5. There are so many opportunities to succeed and accomplish something out there
It seems like the average person settles for the regular gig. Go to work, make money, go home, sleep, do it all over again. It’s okay to do that for a while as you work toward your bigger goals, but is that really the end goal of life until you retire someday? I believe there are TONS of opportunities for all of us. We just have to look for them, get up and take action and work as hard as we can to take advantage of them. My eyes have been opened to the opportunities since I’ve started blogging. I didn’t see many of them before this. It’s quite exciting.
6. There is a direct correlation with how hard you work and how well you do
To be honest, I’d give myself a B in how hard I’ve worked over this past year on my blog. I’ve had some ups and downs. I just didn’t know when I started out how to balance a full time job, a social life and a side project/hobby/gig/passion. At 250 hours over 12 months, that’s over 20 hours a month that I spent on this blog. Broken out by week, that’s about 5 hours per week. Some weeks I spent 10 hours working on this and some weeks I spent zero.
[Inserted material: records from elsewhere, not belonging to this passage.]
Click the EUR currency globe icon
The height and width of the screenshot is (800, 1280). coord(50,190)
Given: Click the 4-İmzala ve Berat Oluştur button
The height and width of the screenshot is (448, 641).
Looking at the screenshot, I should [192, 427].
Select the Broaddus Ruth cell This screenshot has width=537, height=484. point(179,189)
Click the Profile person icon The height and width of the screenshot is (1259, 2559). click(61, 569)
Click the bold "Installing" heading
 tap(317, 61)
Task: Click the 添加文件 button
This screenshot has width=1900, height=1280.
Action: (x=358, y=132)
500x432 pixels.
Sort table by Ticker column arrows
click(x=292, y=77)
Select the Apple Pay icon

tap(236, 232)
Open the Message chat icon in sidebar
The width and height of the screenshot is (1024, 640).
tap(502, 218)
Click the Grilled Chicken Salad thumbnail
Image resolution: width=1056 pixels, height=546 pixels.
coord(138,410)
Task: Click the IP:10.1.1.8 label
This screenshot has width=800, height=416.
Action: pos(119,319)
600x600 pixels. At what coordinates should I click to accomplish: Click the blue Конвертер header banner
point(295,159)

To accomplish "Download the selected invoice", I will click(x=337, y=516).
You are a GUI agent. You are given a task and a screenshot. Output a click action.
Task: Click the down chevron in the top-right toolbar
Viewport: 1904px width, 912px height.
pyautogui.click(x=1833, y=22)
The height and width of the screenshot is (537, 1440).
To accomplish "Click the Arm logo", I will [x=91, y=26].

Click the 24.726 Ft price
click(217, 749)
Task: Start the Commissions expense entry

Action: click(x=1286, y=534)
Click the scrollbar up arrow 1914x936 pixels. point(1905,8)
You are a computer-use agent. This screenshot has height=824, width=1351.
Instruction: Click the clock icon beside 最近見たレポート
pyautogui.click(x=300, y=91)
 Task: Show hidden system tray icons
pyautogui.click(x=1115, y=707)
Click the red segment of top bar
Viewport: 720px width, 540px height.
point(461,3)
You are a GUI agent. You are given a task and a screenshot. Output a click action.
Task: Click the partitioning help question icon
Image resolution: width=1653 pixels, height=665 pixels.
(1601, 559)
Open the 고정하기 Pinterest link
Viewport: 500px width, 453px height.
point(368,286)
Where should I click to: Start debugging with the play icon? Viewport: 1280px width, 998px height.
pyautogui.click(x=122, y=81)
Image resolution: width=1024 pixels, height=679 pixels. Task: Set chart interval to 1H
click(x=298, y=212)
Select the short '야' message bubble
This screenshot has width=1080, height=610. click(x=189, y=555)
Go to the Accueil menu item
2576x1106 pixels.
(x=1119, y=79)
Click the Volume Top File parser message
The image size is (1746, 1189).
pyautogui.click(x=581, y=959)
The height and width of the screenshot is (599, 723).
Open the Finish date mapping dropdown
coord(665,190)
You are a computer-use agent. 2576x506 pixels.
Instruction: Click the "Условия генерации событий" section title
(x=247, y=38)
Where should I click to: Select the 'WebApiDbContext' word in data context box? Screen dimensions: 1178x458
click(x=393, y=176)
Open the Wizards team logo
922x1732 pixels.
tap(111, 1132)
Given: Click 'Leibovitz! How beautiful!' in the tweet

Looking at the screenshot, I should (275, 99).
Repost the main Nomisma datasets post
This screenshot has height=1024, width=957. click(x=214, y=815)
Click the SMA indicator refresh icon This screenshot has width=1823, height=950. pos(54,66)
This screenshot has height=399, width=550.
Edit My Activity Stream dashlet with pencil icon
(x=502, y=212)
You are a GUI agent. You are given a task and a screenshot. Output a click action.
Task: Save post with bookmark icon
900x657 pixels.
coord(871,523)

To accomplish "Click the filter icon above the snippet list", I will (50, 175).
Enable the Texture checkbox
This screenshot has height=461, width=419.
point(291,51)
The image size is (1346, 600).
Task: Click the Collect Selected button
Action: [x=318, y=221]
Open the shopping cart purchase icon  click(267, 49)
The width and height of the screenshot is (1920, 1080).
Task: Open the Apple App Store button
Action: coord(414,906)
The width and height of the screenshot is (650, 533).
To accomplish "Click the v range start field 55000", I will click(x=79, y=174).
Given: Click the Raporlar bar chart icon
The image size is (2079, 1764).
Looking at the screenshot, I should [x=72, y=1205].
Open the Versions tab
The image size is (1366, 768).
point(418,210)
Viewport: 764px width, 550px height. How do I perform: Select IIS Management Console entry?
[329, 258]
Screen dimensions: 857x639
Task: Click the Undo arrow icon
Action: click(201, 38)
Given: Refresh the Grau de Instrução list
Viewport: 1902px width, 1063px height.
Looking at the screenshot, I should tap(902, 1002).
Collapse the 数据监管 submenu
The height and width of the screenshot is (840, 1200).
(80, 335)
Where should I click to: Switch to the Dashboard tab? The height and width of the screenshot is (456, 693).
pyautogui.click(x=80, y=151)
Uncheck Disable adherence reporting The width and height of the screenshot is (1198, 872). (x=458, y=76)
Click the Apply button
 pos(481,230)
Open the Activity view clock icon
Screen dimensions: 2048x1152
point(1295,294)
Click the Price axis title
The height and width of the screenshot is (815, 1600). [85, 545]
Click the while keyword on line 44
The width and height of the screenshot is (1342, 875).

What I have noticed is that the harder I work, the more results I see. Now, I do believe that you should work smart, not hard and that not all work will produce results. But when working smart, more time and effort equals more achievement. There is only one way to publish new content that engages your readers and that’s by spending the time and effort to sit down and write. I am not satisfied with the effort I’ve put in this past year and am committed to cranking it up a notch. Achievement happens by doing, not thinking.
Part 2 to come….
Bloggers, what would your top lessons be from the time and effort you’ve spent blogging? Outside of money, how have you developed and grown from it?
Non-bloggers, what hobby/project/side gig/passion have you pursued that has changed you, motivated you or helped you grow? What have you learned from it?